>> BEGIN Extract provided

How to Survive Cold Weather Running

Tips and gear to get you through the long winter months—because a little snow never hurt anyone.

Winter doesn’t officially begin for a few weeks, but daily low temperatures are already sinking into the forties and thirties. Fearing the biting wind chills, many runners seriously slack during colder months, hibernating until March. But with the right gear and preparation, running outdoors in near freezing weather is not just possible—it can be downright enjoyable. Take a look at these tips to keep your routine going all winter long.

Head-to-Toe Apparel

Head gear
We lose most of our body heat through our heads, so a fleece or wool hat can make a big difference in keeping cold runs comfortable. And Philly Runners co-founder Seth Weiss says sometimes a pair of sunglasses is a must. “If there’s snow on the ground and the sky is blue, you’ll find that it’s even brighter in the winter than in the summer,” he writes on the club’s website.

The key to covering your torso is to pile on thin layers because it traps body heat more effectively than wearing one heavy jacket. Start with a base of synthetic material like polypropylene to wick sweat away from skin. If it’s extremely cold—we’re talking under 20 degrees—throw on a second insulating layer of fleece, which will trap body heat to keep you toasty. Finally, top it off with a weather-proof layer to protect against wind, rain or snow. It helps to choose a zippered jacket, so you can let some cool air in if you start to overheat.

>> END Extract provided
>> BEGIN Source data

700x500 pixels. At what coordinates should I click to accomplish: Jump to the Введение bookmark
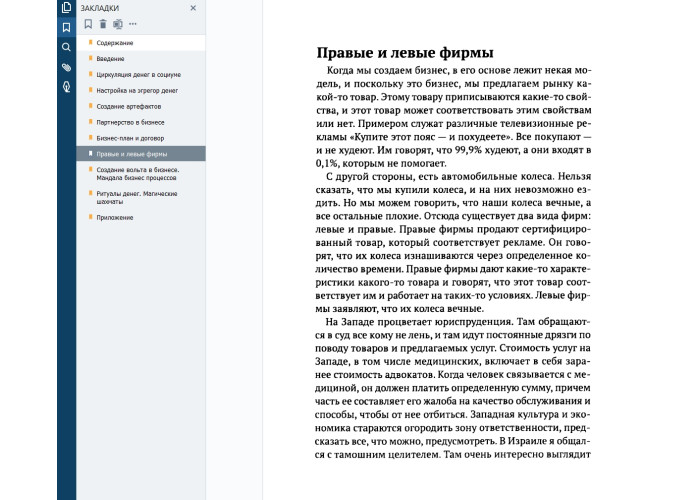pyautogui.click(x=110, y=59)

>> END Source data

Required actions →
A) Answer these questions using the cold-weather running article:
(i) Until what month do many runners hibernate during the colder months?
(ii) What synthetic material is named for the base layer on the torso?
(iii) Below what temperature should a second insulating layer of fleece be added?
B) Carry on the cold-weather running article from the point where it stops.

The results →
A)
(i) March
(ii) Polypropylene
(iii) 20 degrees

B)
Compression running tights
Weiss advises wearing sweat-wicking synthetics over cotton, even in super cold temperatures. “Your sweat will leave your clothes wet and heavy and then the moisture will freeze, making you very cold,” he says. “Long underwear works great as an extra layer under the outer layer for very cold days.” Underneath those, make sure you’re wearing running underwear.

Fingers are probably the most susceptible to numbness and frostbite, so it’s essential to keep them protected. Pick an insulated pair of gloves, also made with synthetics, that will keep body heat in while wiping sweat away from palms. In extreme cold, Temple cardiologist Alfred Bove recommends mittens, which allow the fingers to share body heat.

You have to keep your feet warm to prevent frostbitten toes, but your standard cotton socks might not do the trick. Pick insulated, wool socks to keep body heat in and frosty air out. Most athletic brands, like Under Armour or SmartWool, will also be lined with synthetic materials to keep feet sweat-free.

Generally, your basic running sneaker will do just fine, but choose a pair with minimal mesh if you’ll be trudging through snow. More important, pick up a pair of strap-on ice cleats for icy routes to prevent dangerous falls.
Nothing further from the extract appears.